I finally ended up washing my hands of the smart-proxy component and went with independent Foreman servers in the regions I would have normally had a smart-proxy which has been working so far.

We run it on RHEL 8 with no EPEL and have not experienced any platform-related issues.
Our system supports RHEL 7, 8 and 9, and legacy OL7 and CentOS 7.
SELinux is enabled in enforcing mode on our Foreman server and many of the supported systems.

I’d definitelly advice CentOS as our Infra team is running most of the pipelines on CentOS it should be most stable on CentOS.
Also the infra team targets latest stable CentOS releases as soon as possible, so you should be guaranteed to be able to always upgrade as soon as you are ready.

e.g. we support centos 9 now: CentOS 9 Stream Support · Issue #1687 · theforeman/foreman-infra · GitHub

That said, you’re free to choose and Foreman itself should run on any RHEL/Debian based distro. Just be aware that it might be sometime less stable with new releases, or some plugins might not be available or might not be as well tested :slight_smile:

O.K. If you say you recommend CentOS Stream, then that bothers me.
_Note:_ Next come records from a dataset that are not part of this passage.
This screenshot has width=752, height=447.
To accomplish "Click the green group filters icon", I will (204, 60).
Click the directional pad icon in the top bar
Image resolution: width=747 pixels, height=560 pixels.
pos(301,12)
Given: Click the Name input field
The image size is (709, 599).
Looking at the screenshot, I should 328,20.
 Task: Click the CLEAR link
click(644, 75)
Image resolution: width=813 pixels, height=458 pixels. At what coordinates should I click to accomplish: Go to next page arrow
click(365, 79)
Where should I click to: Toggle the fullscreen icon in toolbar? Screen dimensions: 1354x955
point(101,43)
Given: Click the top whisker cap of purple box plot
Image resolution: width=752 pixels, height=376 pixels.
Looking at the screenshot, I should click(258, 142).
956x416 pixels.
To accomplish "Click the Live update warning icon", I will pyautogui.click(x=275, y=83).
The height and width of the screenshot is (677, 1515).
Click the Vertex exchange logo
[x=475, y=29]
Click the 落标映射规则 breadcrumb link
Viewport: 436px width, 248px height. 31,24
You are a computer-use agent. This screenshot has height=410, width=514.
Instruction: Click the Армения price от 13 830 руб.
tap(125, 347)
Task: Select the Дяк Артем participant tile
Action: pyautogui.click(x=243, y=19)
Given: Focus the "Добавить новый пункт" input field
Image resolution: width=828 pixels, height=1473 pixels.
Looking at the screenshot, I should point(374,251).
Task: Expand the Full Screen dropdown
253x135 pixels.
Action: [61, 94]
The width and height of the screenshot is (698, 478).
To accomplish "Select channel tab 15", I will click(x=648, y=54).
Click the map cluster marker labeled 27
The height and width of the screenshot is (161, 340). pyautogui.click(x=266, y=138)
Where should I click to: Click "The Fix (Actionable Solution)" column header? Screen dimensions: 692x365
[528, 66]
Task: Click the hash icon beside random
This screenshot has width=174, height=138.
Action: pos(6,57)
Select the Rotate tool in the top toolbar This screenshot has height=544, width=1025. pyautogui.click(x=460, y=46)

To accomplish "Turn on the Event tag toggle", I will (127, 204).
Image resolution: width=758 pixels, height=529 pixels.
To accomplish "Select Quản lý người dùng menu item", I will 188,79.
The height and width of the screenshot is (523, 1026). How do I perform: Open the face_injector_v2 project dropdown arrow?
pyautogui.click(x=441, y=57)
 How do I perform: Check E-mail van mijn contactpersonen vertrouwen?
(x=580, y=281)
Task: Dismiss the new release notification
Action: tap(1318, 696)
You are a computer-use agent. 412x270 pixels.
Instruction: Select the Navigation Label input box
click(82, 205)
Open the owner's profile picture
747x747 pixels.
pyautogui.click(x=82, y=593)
CentOS Stream 8 is end of life 31-05-2024, with the end of full-support of RHEL8. However, RHEL 8 then goes into maintenance support for another 5 years. If you only really test and support CentOS this would mean people have to migrate.

CentOS Stream 9 would be EOL 31-05-2027.

Call me old-fashioned but I still don’t trust the major version in-place upgrade with leapp or whatsoever, thus it would mean migration to new os major version every three years… That sort of defies the purpose and reason why I use EL to begin with: to be able to run those servers for an extended period of time…

I can understand not wanting to do an operating system major version migration every ~3 years.  (I am a Fedora Linux user, so I know the pain – even with how easy they have made it – of doing a sysupgrade every year.)

I presume a near future release of Foreman will run on CentOS stream 9.  I guess if people do not want to participate in the CentOS Stream community because of 9’s life cycle being too short, and things do not seem to work on the downstream distribution re-compiles of Red Hat Enterprise Linux (RHEL), one could sign up for the no-cost RHEL Individual Developer Subscription to get RHEL for free.  If one is using RHEL & Foreman in a corporate setting, one could talk to a Red Hat sales person about getting Red Hat Developer Subscription for Teams.

(Full disclosure:  I am a Red Hat employee, but not intending for this to be an ad.  I am just wanting to inform of alternate options.)

Can you elaborate what “constant issues during either yum or foreman updates” was? This makes me wonder if you had EPEL or another 3rd party repo enabled that was causing dependency hell. I found out recently that if I tried building my Satellite servers with saltstack that #1 - it’s not a supportable config by Red Hat (irrelevant for Foreman on Alma) and (to my real point) #2 that libsodium was being used from the Salt repos and that was causing me dependency issues when upgrading (because the Satellite repo had a different version of libsodium from salt’s repo, but salt’s was what got installed)… so our solution was to abandon salt for foreman/satellite and just use ansible and no 3rd party repos and it’s been much smoother sailing.

Just to make the list even more complete,
have been running Foreman + Katello very successfully over the last 1.5 years on Rocky Linux 8,
also the switch from the CentOS SIG Ansible to the AppStream Ansible on the 8.6 release was very graceful.

Tbh should be expected as it’s a RHEL clone.

I am running Foreman 3.4.1 on Rocky Linux 8.6 and it has been very reliable, with all the incremental upgrades going flawlessly. I started out with Foreman 1.5 on CentOS 6 seven or eight years ago. I am running just Foreman, not Katello, so I can’t speak to that.

One caveat, which applies to any platform: Keep up with Foreman release updates. Several years ago, I let a couple of years go by, and I was not able to upgrade from Foreman 1.7 to 1.8, or beyond that, because some of the dependencies were no longer available (a particular ruby version, as I recall.) Thus, I try not to get more than two or three releases behind the latest Foreman version.